Finance Giants Join Forces To Launch Crypto Exchange
Charles Schwab, Citadel Securities, Fidelity Digital Assets among the firms backing the new company
Blockworks exclusive art by axel rangel
- Former Citadel Securities business development head leads EDX Markets as its CEO
- The exchange’s general counsel formerly worked in the same role at Fidelity Investments’ digital assets arm
A new crypto exchange has gained the support of a swath of broker-dealers, market makers and venture capital firms as executives from the companies comprise the young company’s leadership.
Charles Schwab, Citadel Securities, Fidelity Digital Assets, Paradigm, Sequoia Capital and Virtu Financial are among the backers for the new company, called EDX Markets. The exchange is set to go live in early 2023, according to a spokesperson.

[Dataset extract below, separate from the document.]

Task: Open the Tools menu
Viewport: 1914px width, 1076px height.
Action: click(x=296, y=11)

Jamil Nazarali, the former global head of business development at Citadel Securities, joined EDX Markets as its CEO in July. Tony Acuña-Rohter, previously a chief technology officer at ErisX, now works in the same role for the new exchange. David Forman, a former chief legal officer at Fidelity Brokerage Services and general counsel for Fidelity Digital Assets, is EDX Market’s general counsel.
Representatives from the founding member firms comprise EDXM’s board of directors.

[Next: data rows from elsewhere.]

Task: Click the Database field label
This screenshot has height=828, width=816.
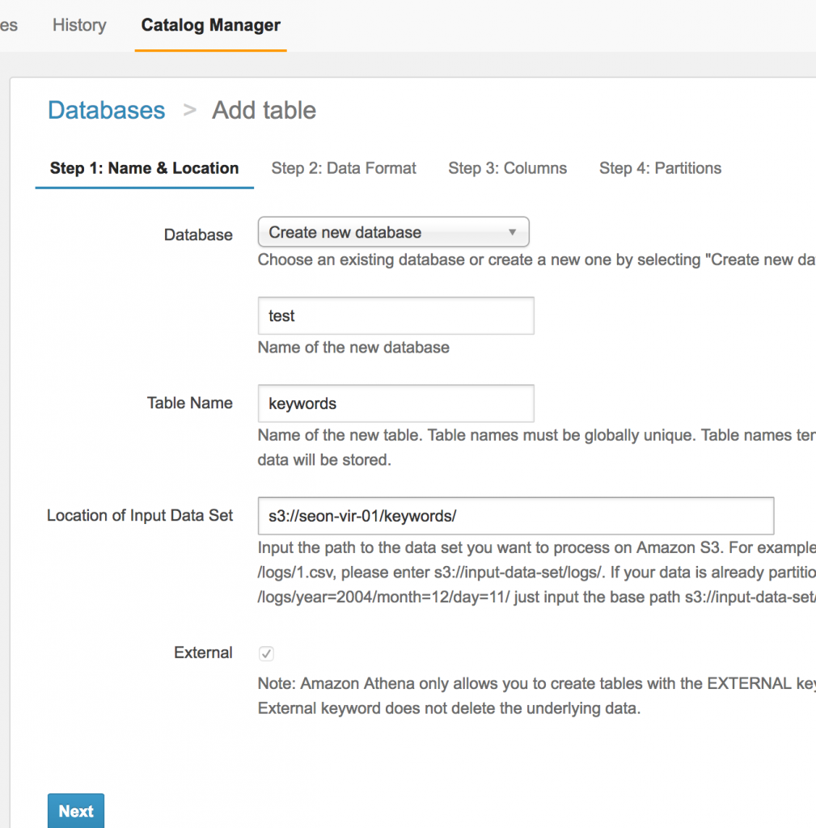Action: click(198, 234)
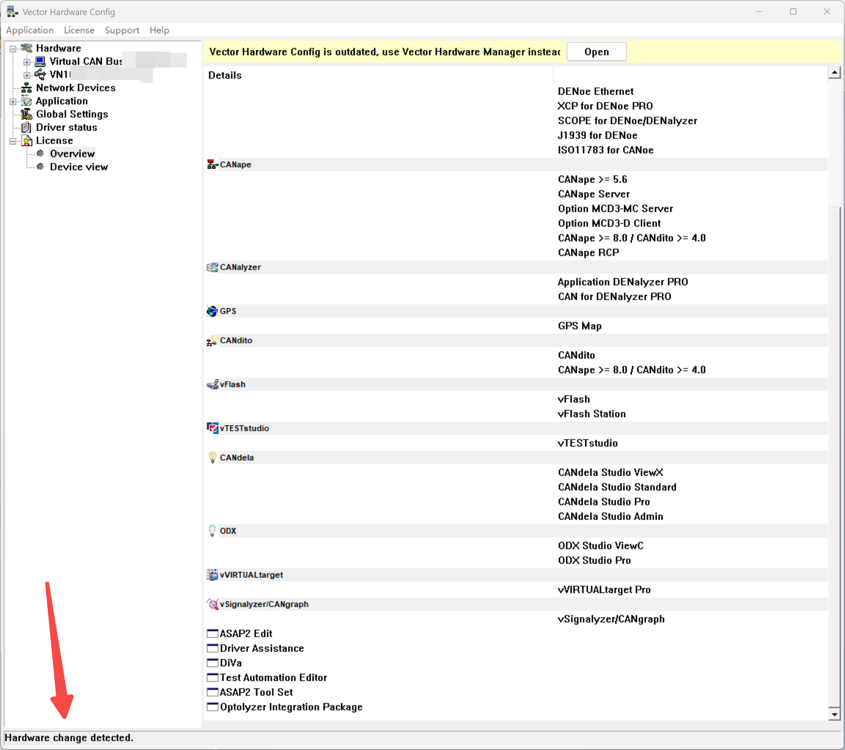Collapse the License tree node
845x750 pixels.
click(x=13, y=141)
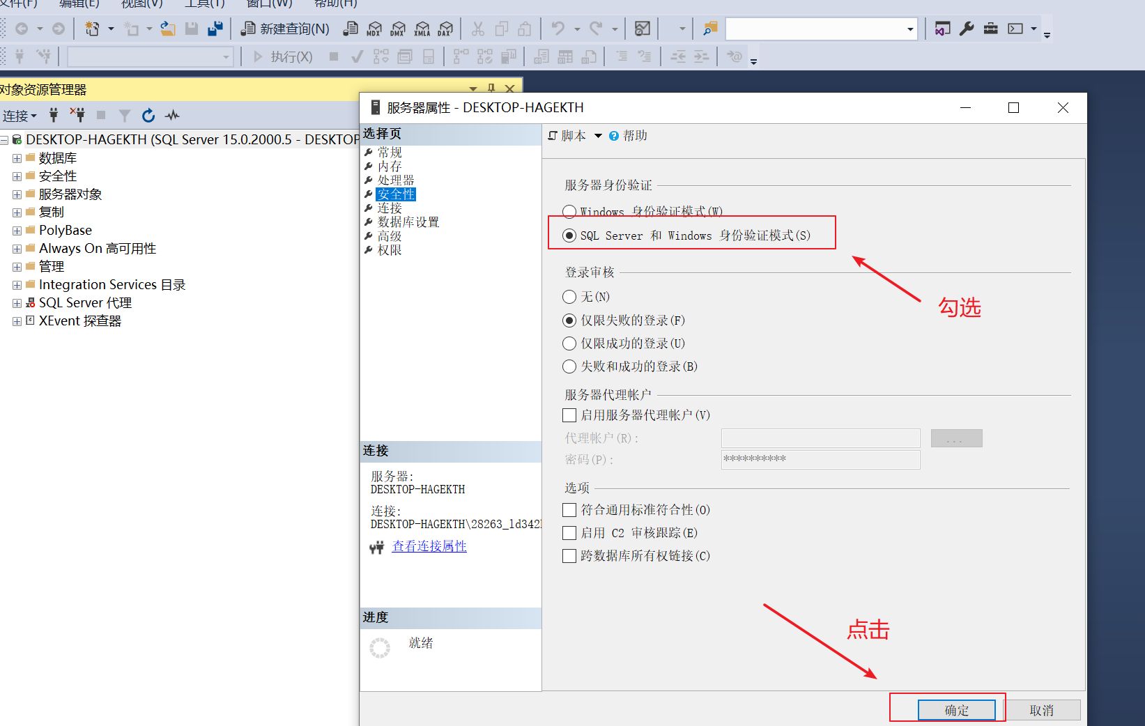Open the 脚本 dropdown arrow
Viewport: 1145px width, 726px height.
tap(598, 135)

“Crypto is a $1 trillion global asset class with over 300 million participants and pent-up demand from millions more,” the company’s board said in a statement. “Unlocking this demand requires a platform that can meet the needs of both retail traders and institutional investors with high compliance and security standards.”

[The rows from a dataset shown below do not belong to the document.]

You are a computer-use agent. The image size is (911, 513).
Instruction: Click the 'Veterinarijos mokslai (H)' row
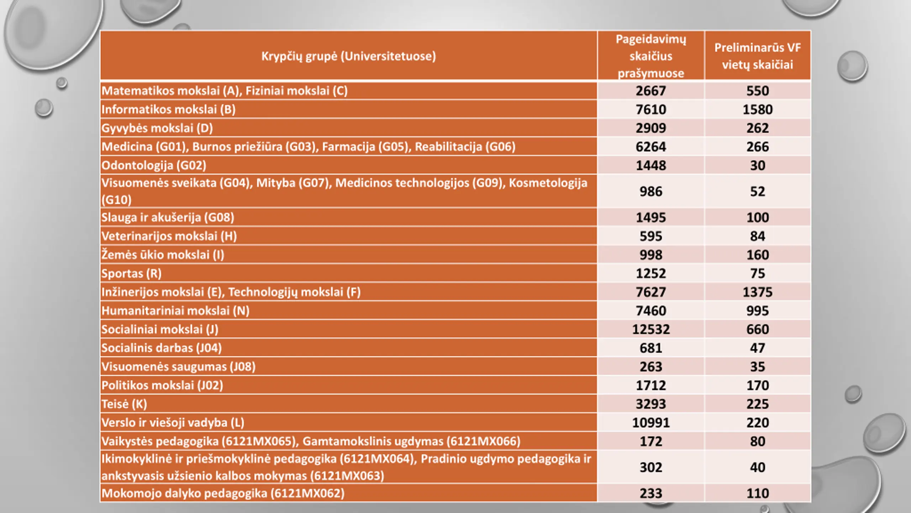pos(169,236)
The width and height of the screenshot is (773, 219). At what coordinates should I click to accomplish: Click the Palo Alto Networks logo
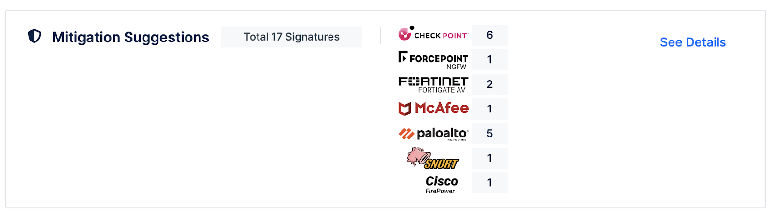click(x=433, y=134)
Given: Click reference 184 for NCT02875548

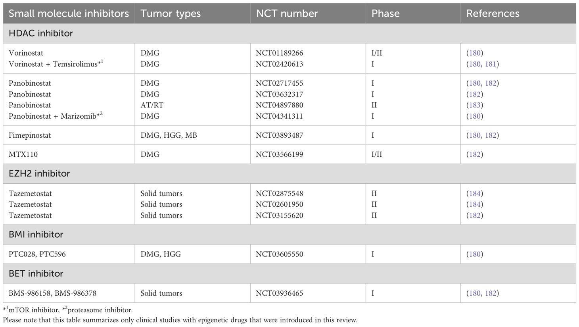Looking at the screenshot, I should point(475,194).
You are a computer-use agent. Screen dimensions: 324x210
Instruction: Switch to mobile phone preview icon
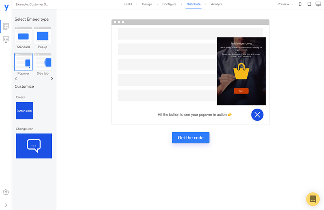pos(300,4)
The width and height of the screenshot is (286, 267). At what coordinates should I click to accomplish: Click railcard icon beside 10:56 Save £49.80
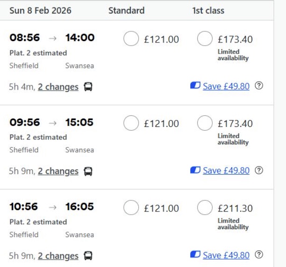tap(195, 255)
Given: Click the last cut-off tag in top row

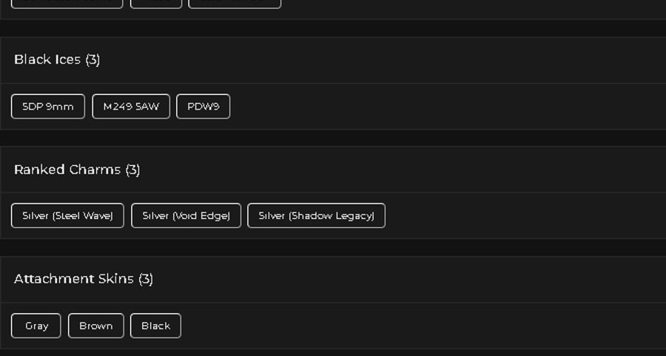Looking at the screenshot, I should tap(235, 4).
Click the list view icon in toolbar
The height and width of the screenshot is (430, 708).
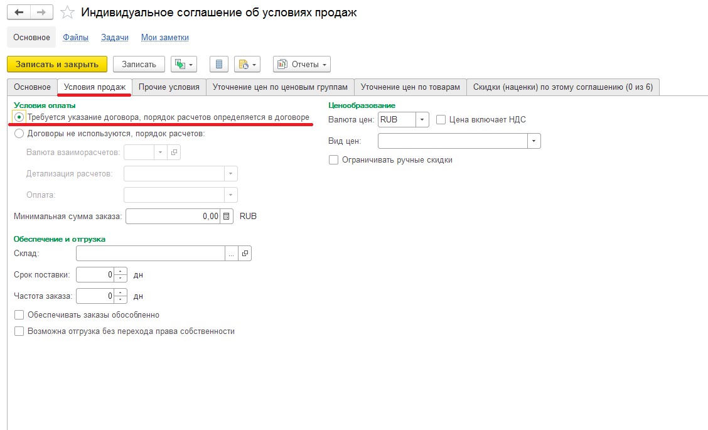point(219,64)
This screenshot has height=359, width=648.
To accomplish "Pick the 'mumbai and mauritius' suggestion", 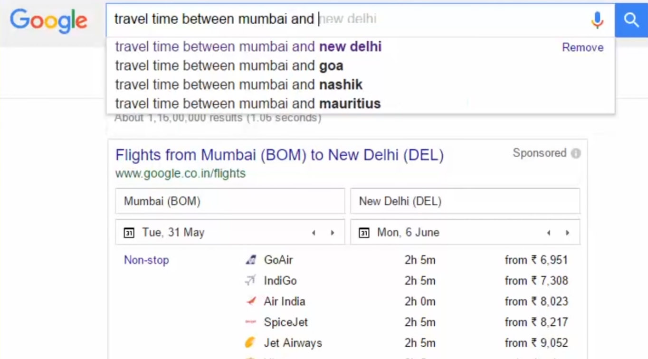I will [x=248, y=104].
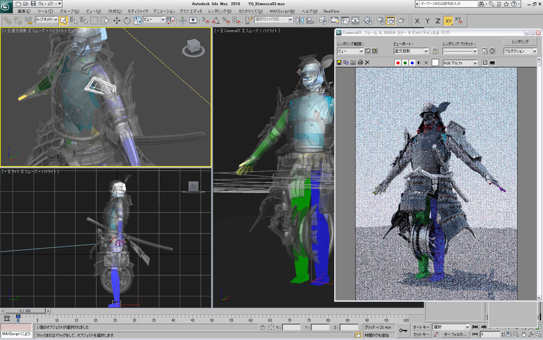Click the Mirror tool icon

300,21
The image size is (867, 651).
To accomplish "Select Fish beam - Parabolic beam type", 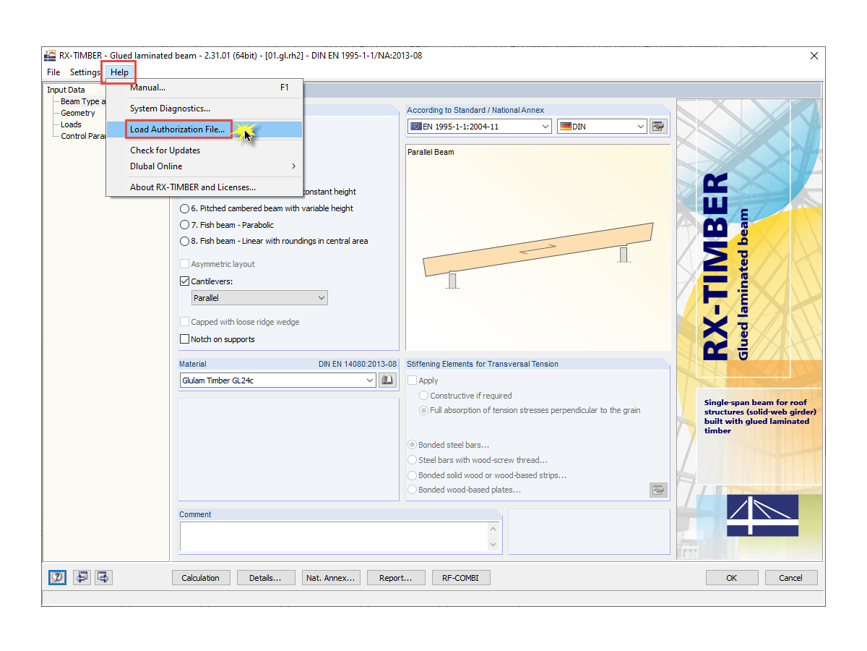I will click(184, 224).
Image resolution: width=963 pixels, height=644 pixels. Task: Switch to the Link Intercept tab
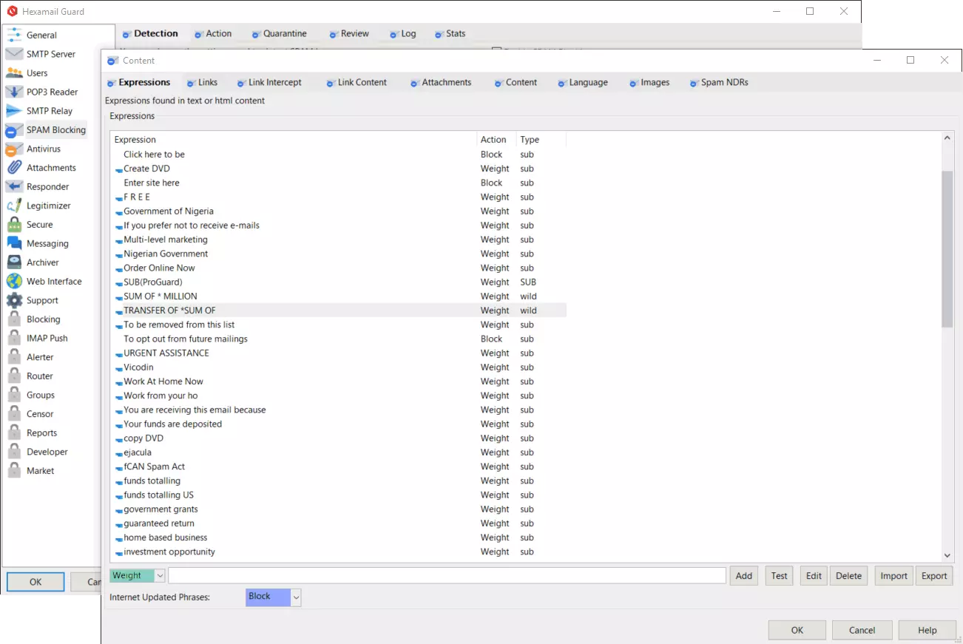click(x=274, y=83)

The exchange seeks to aggregate liquidity from multiple market makers to reduce spreads, improve transparency and lower investor costs, a company spokesperson told Blockworks. MEMX will provide the technology infrastructure for EDX Markets.
The participation from companies such as Charles Schwab and Fidelity Digital Assets in launching the exchange marks a continued interest in crypto from the financial services titans.
The latter company’s parent company moved to allow certain US workers to allocate a portion of their retirement savings to bitcoin through the company’s 401(k) plan investment lineup. Fidelity Investments is also reportedly mulling how to allow retail customers to trade bitcoin on its brokerage platform, according to the Wall Street Journal.
Charles Schwab launched its first crypto-related ETF last month. The fund’s top holdings include Marathon Digital, Riot Blockchain, MicroStrategy and Coinbase.
Other traditional finance players have also jumped deeper into the space in recent months, despite the so-called crypto winter.
BlackRock, the world’s largest asset manager with roughly $8.5 trillion, partnered with Coinbase last month and days later launched a bitcoin private trust. More recently, Franklin Templeton revealed its intention last week to offer its first crypto-focused separately managed accounts (SMAs) to investment professionals.